I have been a studio photographer in multiple different cities, and the type of mother you describe exists. We used to shoot a lot of sets every day, and I have run into quite a few of the bossy-type moms. Moms actually ruin a lot of photo sessions by looking at the kids to be the smile-police, when the mother should be looking ahead, at the camera, like the rest of the family. Moms can ruin sets by directing the other family members. As has already been said, you must be the alpha. You establish that from the very start of the session. Tirediron's comment is one way to handle a bossy mom (in thousands of sessions, I never once met a "bossy dad"); tell her, "We can try some shots your way," and then you can do that, but then you say, "Your way isn't working, let's do it my way." That immediately undercuts her judgement.standing in front of the others. The other way is to say, flat out, "I'm in charge, let's shoot this this way: ___ __ ___ ____ __ ___,with ___ _ ___ __ ___ ____," However, making a bold, alpha who-is-in-charge type of statement takes some gumption, and many people will not do it, either out of timidity or respect or for some other reason.
Nychimages, your profile photo makes me think you are young, possibly female; if you are young, either male or female, it could be that the mother feels like she's hired somebody who is nothing more than a so-called "hired gun", somebody who will listen to her, "the boss", and who will shoot to specification, exactly as-commanded. Perhaps there was a miscommunication before the session, or perhaps the mother had some very specific ideas about what she wanted photographed, and exactly how she wanted it done.
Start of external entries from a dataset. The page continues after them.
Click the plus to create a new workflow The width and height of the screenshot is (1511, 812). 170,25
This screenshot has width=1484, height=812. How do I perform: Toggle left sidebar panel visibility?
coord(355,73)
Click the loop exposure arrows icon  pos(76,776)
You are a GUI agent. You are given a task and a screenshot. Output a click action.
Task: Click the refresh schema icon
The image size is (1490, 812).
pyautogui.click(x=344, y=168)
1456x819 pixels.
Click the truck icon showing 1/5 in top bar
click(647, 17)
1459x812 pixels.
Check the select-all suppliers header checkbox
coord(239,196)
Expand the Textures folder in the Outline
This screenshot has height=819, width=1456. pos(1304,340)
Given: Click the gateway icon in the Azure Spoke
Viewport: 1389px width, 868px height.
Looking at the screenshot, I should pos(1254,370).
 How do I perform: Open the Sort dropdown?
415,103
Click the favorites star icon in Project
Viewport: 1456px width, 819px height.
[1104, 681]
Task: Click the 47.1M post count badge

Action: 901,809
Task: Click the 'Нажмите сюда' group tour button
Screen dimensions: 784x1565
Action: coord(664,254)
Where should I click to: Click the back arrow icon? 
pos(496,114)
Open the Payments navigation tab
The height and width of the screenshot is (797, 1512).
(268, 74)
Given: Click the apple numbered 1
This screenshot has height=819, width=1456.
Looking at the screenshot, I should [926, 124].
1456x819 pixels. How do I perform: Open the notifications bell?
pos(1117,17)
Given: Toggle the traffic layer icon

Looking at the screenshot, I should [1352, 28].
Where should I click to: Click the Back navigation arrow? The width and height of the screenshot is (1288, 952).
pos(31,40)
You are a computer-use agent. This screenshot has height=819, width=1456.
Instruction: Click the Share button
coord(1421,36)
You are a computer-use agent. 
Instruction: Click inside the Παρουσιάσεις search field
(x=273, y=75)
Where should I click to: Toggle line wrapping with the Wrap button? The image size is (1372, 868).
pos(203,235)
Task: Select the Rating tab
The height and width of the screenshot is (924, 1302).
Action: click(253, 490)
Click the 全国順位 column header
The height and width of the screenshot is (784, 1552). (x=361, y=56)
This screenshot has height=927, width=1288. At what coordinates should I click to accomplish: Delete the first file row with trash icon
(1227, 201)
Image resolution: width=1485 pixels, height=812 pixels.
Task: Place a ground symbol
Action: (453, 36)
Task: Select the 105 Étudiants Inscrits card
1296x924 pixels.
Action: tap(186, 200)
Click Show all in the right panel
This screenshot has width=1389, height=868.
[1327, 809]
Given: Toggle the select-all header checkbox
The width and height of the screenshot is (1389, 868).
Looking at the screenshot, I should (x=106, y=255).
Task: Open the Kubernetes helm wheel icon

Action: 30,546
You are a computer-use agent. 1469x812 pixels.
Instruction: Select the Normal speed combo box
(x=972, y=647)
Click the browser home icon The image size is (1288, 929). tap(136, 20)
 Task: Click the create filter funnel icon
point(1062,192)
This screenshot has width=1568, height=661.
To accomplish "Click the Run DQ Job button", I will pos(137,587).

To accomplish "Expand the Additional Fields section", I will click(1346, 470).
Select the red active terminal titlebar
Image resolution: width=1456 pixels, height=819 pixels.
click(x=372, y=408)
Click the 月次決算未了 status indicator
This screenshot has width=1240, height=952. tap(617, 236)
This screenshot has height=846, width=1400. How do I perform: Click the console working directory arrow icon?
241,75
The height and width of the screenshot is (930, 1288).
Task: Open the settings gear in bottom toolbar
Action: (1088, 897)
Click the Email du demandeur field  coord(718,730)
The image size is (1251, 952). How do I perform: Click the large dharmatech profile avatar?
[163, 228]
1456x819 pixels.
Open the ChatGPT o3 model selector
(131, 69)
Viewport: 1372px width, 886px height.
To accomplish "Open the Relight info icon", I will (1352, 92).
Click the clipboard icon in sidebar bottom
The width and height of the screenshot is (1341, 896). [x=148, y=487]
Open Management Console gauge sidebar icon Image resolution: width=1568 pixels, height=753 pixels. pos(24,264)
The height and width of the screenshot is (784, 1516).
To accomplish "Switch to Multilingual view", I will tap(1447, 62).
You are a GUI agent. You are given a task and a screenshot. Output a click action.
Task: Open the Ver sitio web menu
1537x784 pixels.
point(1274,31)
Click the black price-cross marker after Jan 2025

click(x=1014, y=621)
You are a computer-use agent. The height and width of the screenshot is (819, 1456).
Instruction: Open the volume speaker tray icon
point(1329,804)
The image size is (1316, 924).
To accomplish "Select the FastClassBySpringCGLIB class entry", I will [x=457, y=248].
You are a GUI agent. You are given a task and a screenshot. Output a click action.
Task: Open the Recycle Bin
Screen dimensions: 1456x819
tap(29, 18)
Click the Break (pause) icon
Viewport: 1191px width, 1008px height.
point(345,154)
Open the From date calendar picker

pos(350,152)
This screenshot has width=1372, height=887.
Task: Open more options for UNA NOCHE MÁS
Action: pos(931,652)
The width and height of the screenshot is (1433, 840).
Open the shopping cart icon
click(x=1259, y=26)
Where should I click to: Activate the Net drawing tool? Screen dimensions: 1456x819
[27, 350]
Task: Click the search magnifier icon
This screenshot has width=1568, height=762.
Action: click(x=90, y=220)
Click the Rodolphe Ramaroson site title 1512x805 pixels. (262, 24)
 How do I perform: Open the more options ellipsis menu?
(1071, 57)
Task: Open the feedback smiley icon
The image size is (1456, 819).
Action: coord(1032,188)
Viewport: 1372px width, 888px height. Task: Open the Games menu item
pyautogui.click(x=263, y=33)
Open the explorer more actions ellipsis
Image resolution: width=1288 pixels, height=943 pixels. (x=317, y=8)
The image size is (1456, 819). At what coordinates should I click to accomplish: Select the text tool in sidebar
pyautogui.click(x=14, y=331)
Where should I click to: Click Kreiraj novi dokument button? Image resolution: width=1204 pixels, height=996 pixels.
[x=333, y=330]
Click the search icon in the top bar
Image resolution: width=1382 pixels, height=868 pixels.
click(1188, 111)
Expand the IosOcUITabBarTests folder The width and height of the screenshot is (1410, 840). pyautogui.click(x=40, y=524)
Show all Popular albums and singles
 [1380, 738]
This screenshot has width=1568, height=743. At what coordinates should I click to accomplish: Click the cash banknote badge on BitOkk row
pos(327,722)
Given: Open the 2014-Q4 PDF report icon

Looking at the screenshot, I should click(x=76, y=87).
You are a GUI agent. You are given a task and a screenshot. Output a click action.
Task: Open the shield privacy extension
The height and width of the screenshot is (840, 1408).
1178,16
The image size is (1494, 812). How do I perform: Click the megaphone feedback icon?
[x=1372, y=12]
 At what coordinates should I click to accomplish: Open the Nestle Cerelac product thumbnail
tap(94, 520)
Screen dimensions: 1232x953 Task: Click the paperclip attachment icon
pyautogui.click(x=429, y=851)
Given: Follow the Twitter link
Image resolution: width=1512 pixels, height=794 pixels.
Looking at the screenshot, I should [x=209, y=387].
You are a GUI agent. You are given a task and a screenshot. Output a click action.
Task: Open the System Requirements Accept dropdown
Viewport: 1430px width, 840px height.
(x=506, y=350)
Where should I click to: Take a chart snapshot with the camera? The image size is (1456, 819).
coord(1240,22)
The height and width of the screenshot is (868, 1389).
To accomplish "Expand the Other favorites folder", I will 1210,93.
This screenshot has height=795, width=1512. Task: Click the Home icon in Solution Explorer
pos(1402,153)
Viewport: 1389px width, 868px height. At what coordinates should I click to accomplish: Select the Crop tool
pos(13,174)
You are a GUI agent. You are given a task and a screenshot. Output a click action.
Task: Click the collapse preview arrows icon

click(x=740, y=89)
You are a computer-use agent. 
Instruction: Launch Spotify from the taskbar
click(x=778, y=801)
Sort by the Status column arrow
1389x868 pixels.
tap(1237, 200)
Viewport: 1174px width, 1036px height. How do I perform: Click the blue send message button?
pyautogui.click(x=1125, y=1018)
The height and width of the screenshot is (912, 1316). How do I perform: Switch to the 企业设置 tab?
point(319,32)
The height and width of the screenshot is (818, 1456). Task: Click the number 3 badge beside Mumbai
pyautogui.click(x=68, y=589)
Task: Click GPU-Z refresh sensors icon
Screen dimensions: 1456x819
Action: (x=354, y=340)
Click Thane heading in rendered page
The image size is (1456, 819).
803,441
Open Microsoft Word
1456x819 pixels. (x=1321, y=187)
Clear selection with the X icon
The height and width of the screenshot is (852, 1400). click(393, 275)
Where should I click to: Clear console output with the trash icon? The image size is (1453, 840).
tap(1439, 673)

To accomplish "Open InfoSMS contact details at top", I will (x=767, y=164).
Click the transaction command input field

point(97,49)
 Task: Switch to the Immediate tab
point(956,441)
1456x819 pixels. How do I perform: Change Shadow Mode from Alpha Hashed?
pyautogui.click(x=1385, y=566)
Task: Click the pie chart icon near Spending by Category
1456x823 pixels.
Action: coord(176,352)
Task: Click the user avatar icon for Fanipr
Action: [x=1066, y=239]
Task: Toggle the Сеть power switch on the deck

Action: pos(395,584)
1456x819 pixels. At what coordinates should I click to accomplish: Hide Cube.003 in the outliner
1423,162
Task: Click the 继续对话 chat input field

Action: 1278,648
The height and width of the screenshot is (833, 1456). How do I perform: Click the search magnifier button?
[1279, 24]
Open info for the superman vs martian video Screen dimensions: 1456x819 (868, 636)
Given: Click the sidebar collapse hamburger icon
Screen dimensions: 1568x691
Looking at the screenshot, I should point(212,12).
Anyway...get used to this "bossy mom" type of behavior unless you realize that, to discourage and minimize it, you must be the alpha; you must be in-charge, and in-command during a studio session. This has to be made clear in a pre-shoot consultation. You simply must make it clear "how" the session will be done. There can be room for pre-planned poses and pre-planned groups, and there can be room for free-form posing and loose poses and spontaneous ideas, but ALL of that needs to be talked about, BEFORE you start the session. If, during a session, there is some problem, you need to solve the problem by your own command. If somebody is acting up, you need to use your voice to tell the person(s) to behave better, or to leave the area if they are doing a peanut gallery behavior (like trying to play smile-police).